Copy the listing below line for line, and keep every character unchanged.

*EXCERPTED RECORDS:*
######

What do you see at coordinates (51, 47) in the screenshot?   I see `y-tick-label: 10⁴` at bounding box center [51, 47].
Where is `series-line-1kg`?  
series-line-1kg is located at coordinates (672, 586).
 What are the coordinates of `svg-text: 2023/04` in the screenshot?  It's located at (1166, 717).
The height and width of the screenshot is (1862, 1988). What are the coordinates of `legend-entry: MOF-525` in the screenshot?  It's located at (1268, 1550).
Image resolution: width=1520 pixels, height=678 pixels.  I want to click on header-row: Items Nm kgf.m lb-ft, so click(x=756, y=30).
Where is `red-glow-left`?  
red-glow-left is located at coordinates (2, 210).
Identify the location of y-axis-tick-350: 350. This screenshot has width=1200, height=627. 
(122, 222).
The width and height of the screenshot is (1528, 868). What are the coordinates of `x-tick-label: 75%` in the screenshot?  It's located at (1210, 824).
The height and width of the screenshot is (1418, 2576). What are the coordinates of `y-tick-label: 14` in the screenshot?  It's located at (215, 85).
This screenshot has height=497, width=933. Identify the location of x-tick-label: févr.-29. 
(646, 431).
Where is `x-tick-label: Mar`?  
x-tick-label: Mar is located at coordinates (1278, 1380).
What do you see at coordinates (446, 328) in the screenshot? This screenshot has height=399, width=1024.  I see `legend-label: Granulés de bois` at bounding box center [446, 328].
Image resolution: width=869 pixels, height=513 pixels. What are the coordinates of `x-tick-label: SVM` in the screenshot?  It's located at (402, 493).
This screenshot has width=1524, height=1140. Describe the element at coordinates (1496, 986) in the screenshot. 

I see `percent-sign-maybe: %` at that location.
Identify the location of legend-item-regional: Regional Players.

######

*OUTPUT BELOW:*
What do you see at coordinates (51, 47) in the screenshot?   I see `y-tick-label: 10⁴` at bounding box center [51, 47].
Where is `series-line-1kg`?  
series-line-1kg is located at coordinates (672, 586).
 What are the coordinates of `svg-text: 2023/04` in the screenshot?  It's located at (1166, 717).
The height and width of the screenshot is (1862, 1988). What are the coordinates of `legend-entry: MOF-525` in the screenshot?  It's located at (1268, 1550).
Image resolution: width=1520 pixels, height=678 pixels.  I want to click on header-row: Items Nm kgf.m lb-ft, so click(x=756, y=30).
Where is `red-glow-left`?  
red-glow-left is located at coordinates (2, 210).
Identify the location of y-axis-tick-350: 350. This screenshot has width=1200, height=627. 
(122, 222).
The width and height of the screenshot is (1528, 868). What are the coordinates of `x-tick-label: 75%` in the screenshot?  It's located at (1210, 824).
The height and width of the screenshot is (1418, 2576). What are the coordinates of `y-tick-label: 14` in the screenshot?  It's located at (215, 85).
This screenshot has height=497, width=933. Identify the location of x-tick-label: févr.-29. 
(646, 431).
Where is `x-tick-label: Mar`?  
x-tick-label: Mar is located at coordinates (1278, 1380).
What do you see at coordinates (446, 328) in the screenshot? This screenshot has height=399, width=1024.  I see `legend-label: Granulés de bois` at bounding box center [446, 328].
Image resolution: width=869 pixels, height=513 pixels. What are the coordinates of `x-tick-label: SVM` in the screenshot?  It's located at (402, 493).
This screenshot has width=1524, height=1140. Describe the element at coordinates (1496, 986) in the screenshot. 

I see `percent-sign-maybe: %` at that location.
Identify the location of legend-item-regional: Regional Players.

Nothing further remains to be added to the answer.